Thank you for your response. I would advise updating the paper so that these elements are made clear.

I think that the paper is still incomplete without an experimental validation, which I cannot review solely based on the elements you provided in the response to reviewers.

作者评论

Did you see our experimental results in https://docs.google.com/document/d/1bH3eEoGhfDwq1NBNW7_zjCSLvvmcUyDusaINivK5bdo/edit?tab=t.0

The experimental details are in our final response to the Reviewer uoEY. We have added the above experimental details and results to our paper, but ICML 2025 does not allow us to upload the updated paper.

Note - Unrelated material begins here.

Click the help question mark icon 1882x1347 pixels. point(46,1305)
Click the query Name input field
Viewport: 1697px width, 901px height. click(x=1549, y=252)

In addition, how do you think about our responses to your other concerns?

Thanks. Authors

最终决定

The submission received three reviews with all three reviewers acknowledging the rebuttal. There was some divergence in the opinions of the reviewers, however, after the discussion, the panel feels that the paper is not ready yet for publication. While the main strength is a credible proof of convergence in polynomial time to a perfomatively optimal policy for entropy regularised objective value functions, the two main limitations that prevent a more positive recommendation at the moment are 1) convergence holds only for large values of the regularizer and 2) there is a lack of proper experimental evaluation. In more detail:

  • The convergence holds when the regulariser is large enough, which essentially cancels out the performative effect rendering the result somewhat standard (convergence towards an approximately uniform distribution when regularisation is high). It is also indicative that the main proof leverages/adapts standard convergence theory to show this result. The paper does not accurately present that limitation resulting in the impression that it (slightly) overclaims its contributions. A proper account of this would benefit the paper.
  • Lack of proper experimental evaluation. While this is a theoretical paper, and could be appreciated solely as such, the introduction of the entropy regulariser in the objective function and the ensuing uncertainty (see previous comment) would benefit from experimental study to assess how much this can depart from the original (unregularised) objective function and affect actual optimisation in different settings. The experiments offered in the rebuttal are welcome but are still insufficient to provide an adequate experimental evaluation.

The relation to the literature was lifted as a concern and some other comments were satisfactorily discussed in the rebuttal leading to improvements in a potentially revised submission. In sum, the main result remains important, but the limitations mentioned above prevent a stronger positive recommendation at the moment.